WORK TO BE COMPLETED:
For this exercise, print all of the entries exactly as given.

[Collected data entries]
------------------------------------------------------------------------

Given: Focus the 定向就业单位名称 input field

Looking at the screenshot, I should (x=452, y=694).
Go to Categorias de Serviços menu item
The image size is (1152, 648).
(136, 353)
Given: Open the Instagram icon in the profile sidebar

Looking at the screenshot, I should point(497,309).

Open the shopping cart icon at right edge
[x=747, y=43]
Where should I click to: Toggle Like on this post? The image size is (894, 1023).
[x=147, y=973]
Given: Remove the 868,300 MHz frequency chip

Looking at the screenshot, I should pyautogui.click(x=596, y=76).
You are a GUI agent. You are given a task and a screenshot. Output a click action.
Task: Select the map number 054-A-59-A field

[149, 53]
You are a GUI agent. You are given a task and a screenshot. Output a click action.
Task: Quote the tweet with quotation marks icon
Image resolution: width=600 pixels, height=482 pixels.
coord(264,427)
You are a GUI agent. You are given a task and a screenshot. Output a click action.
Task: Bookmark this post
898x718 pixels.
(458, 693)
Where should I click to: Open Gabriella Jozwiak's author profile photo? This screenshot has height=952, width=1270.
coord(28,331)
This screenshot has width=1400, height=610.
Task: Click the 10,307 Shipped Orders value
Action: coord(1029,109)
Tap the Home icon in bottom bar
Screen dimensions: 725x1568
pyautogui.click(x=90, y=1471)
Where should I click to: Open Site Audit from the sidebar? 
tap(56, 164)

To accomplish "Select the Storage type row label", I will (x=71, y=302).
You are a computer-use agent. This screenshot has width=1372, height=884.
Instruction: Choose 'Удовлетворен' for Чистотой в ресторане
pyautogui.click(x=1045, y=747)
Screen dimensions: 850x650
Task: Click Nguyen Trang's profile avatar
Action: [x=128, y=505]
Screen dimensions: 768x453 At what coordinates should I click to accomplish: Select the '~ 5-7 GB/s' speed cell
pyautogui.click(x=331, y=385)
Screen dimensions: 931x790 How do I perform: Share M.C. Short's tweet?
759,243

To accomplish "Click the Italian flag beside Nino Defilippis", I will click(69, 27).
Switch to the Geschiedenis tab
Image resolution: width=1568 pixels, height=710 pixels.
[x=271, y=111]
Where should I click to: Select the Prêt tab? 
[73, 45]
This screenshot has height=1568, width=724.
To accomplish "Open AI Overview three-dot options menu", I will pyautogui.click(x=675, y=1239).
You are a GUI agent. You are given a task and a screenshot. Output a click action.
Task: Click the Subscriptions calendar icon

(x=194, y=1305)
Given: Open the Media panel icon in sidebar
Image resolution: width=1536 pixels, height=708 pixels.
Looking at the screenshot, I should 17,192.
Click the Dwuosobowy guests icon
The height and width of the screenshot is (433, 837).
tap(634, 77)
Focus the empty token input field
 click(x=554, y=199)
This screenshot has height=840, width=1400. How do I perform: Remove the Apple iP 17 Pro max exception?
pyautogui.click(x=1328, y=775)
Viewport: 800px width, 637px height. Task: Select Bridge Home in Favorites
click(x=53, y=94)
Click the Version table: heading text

------------------------------------------------------------------------

WORKED SOLUTION:
Given: Focus the 定向就业单位名称 input field

Looking at the screenshot, I should (x=452, y=694).
Go to Categorias de Serviços menu item
The image size is (1152, 648).
(136, 353)
Given: Open the Instagram icon in the profile sidebar

Looking at the screenshot, I should point(497,309).

Open the shopping cart icon at right edge
[x=747, y=43]
Where should I click to: Toggle Like on this post? The image size is (894, 1023).
[x=147, y=973]
Given: Remove the 868,300 MHz frequency chip

Looking at the screenshot, I should pyautogui.click(x=596, y=76).
You are a GUI agent. You are given a task and a screenshot. Output a click action.
Task: Select the map number 054-A-59-A field

[149, 53]
You are a GUI agent. You are given a task and a screenshot. Output a click action.
Task: Quote the tweet with quotation marks icon
Image resolution: width=600 pixels, height=482 pixels.
coord(264,427)
You are a GUI agent. You are given a task and a screenshot. Output a click action.
Task: Bookmark this post
898x718 pixels.
(458, 693)
Where should I click to: Open Gabriella Jozwiak's author profile photo? This screenshot has height=952, width=1270.
coord(28,331)
This screenshot has width=1400, height=610.
Task: Click the 10,307 Shipped Orders value
Action: coord(1029,109)
Tap the Home icon in bottom bar
Screen dimensions: 725x1568
pyautogui.click(x=90, y=1471)
Where should I click to: Open Site Audit from the sidebar? 
tap(56, 164)

To accomplish "Select the Storage type row label", I will (x=71, y=302).
You are a computer-use agent. This screenshot has width=1372, height=884.
Instruction: Choose 'Удовлетворен' for Чистотой в ресторане
pyautogui.click(x=1045, y=747)
Screen dimensions: 850x650
Task: Click Nguyen Trang's profile avatar
Action: [x=128, y=505]
Screen dimensions: 768x453 At what coordinates should I click to accomplish: Select the '~ 5-7 GB/s' speed cell
pyautogui.click(x=331, y=385)
Screen dimensions: 931x790 How do I perform: Share M.C. Short's tweet?
759,243

To accomplish "Click the Italian flag beside Nino Defilippis", I will click(69, 27).
Switch to the Geschiedenis tab
Image resolution: width=1568 pixels, height=710 pixels.
[x=271, y=111]
Where should I click to: Select the Prêt tab? 
[73, 45]
This screenshot has height=1568, width=724.
To accomplish "Open AI Overview three-dot options menu", I will pyautogui.click(x=675, y=1239).
You are a GUI agent. You are given a task and a screenshot. Output a click action.
Task: Click the Subscriptions calendar icon

(x=194, y=1305)
Given: Open the Media panel icon in sidebar
Image resolution: width=1536 pixels, height=708 pixels.
Looking at the screenshot, I should 17,192.
Click the Dwuosobowy guests icon
The height and width of the screenshot is (433, 837).
tap(634, 77)
Focus the empty token input field
 click(x=554, y=199)
This screenshot has height=840, width=1400. How do I perform: Remove the Apple iP 17 Pro max exception?
pyautogui.click(x=1328, y=775)
Viewport: 800px width, 637px height. Task: Select Bridge Home in Favorites
click(x=53, y=94)
Click the Version table: heading text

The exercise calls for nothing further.